How to generate one output from many inputs (aggregate builder)?

filiph commented 7 years ago

It's not clear to me how to generate one output file that depends on many input files.

Let's say I want to generate a file that includes names of all subclasses of class X in a directory. *) These subclasses can live in various files in my /lib but I only want to build one JSON file.

It's not clear how to do this. BuildStep has only one inputId and while there's hasInputs, there is no way to get all of them (or a subset). Builder only ever gets one BuildStep.

In Transformer world, there's AggregateTransformer. If there's a similar thing in Build then it's not well documented.

*) Why would I want to do this? For easier testing, for example. When I implement a new subclass I want to make sure it's used in every place where it should be used as soon as I run unit tests (or sooner, via static errors). I use this in Python and it's really, really effective.

jakemac53 commented 7 years ago

There is no AggregateTransformer option in build today, but there isn't any technical reason it couldn't exist.

The primary reason it doesn't exist is because its usage was heavily abused in transformers in ways that caused extreme slowness, and I hadn't seen a valid use case up until this point (in practice, plenty in theory).

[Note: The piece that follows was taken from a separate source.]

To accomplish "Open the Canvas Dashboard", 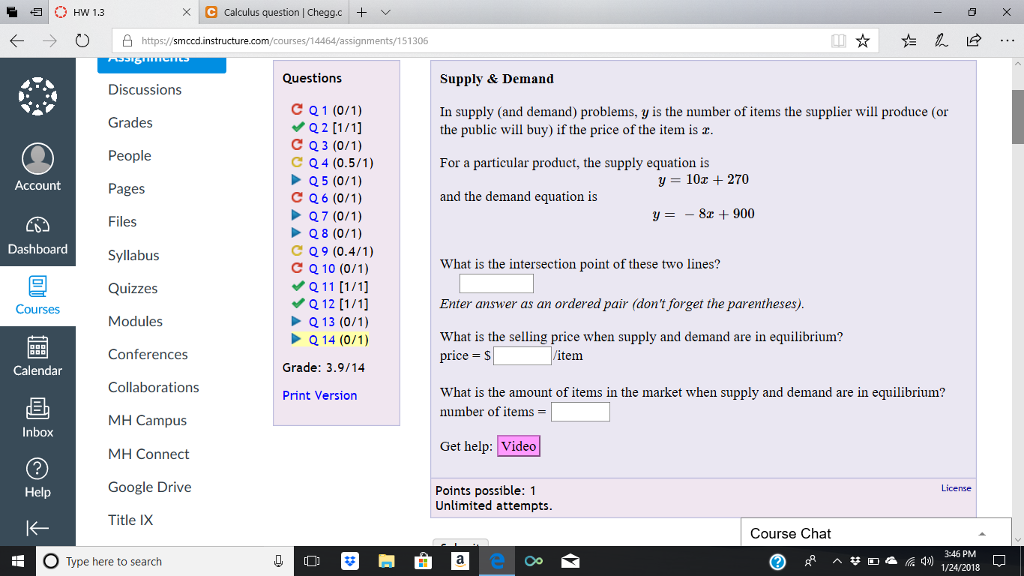I will 38,236.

People tend to use this any time they need to read more than one file (not realizing they could use the Transform object to read additional files, or maybe they found it easier?), and would wrap up all codegen for an entire package in one single step instead of treating each entry point individually.

We could achieve the same functionality through two different features, a Builder with no specified entry point file (we should do this anyways I think) and an api that is equivalent to Directory#list. The internal AssetReader interface already has this directory listing capability, and we could implement that in the barback world using an AggregateTransformer. It would not be able to list your dependencies files, but that might be ok. This would have to be opt in, at least in the transformer world, as we don't want all wrapped builders to be aggregate transformers. WDYT?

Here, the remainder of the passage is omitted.